The mental burden most often falls on women, especially mothers. An expert gives the sentence that can change everything to better distribute it between the two parents.
A schedule to keep and a list of things to do, this is how we could sum up a good part of the mental load linked to family life. And, even if they sometimes observe a slight improvement, all studies agree to say that this weight still mainly falls on women in heterosexual couples.
When she became a mother, journalist Dara Katz very quickly felt the weight of this mental burden. “Managing your own life is one thing – even with a demanding pet. But running a household? That’s a whole different story. Of course, you can delegate shopping, cleaning, laundry, even organization. But everything invisible, everything intangible, falls to the people who live within these four walls. And that’s where the family calendar comes in. Whether it exists solely in the heads of you and your spouse, on a large calendar hanging in the entryway, or on a shared agenda, the comings and goings of family life need to be organized.”she writes on Purewow. And she noticed, like the vast majority of mothers, that she was the only one to manage this organization in the family.
Dara Katz therefore sought to know how to share the organization with her husband in order to relieve her. Because the problem is that, even if he contributes to certain tasks, it is still up to her to ask him to do something, to remind him, to explain to him when/how to do it, etc. To change this, she sought the help of Dr. Zelana Montminy, an expert in behavioral science, who advised her to say a simple sentence to her partner: “Can you take the lead mentally on this one?” She explains that, very often, “the invisible mental load is not limited to planning, it also consists of carrying the weight of responsibility on oneself”. With this question, we are not simply delegating the task to the other, we are transferring the responsibility to them. “It means: I trust you to take on this responsibility, not just to execute it. This simple change in wording can rebalance the mental load and create a true partnership”according to the specialist.

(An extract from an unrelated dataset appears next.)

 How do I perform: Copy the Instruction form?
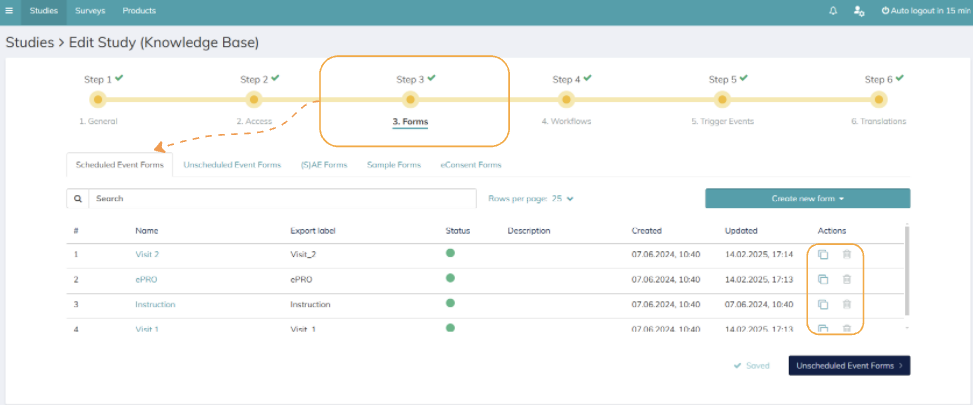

So the journalist implemented this advice one day when she felt overwhelmed by everything that needed to be done. Dara Katz used the phrase mentioned above, and it worked: “I wasn’t the only one with the to-do list on my mind; he was the referent. It was a small change, but it was like a breath of fresh air.”. And one small change can lead to another, by communicating with your partner, explaining that sharing the organization alleviates anxiety and stress, and allows you to better manage what needs to be done.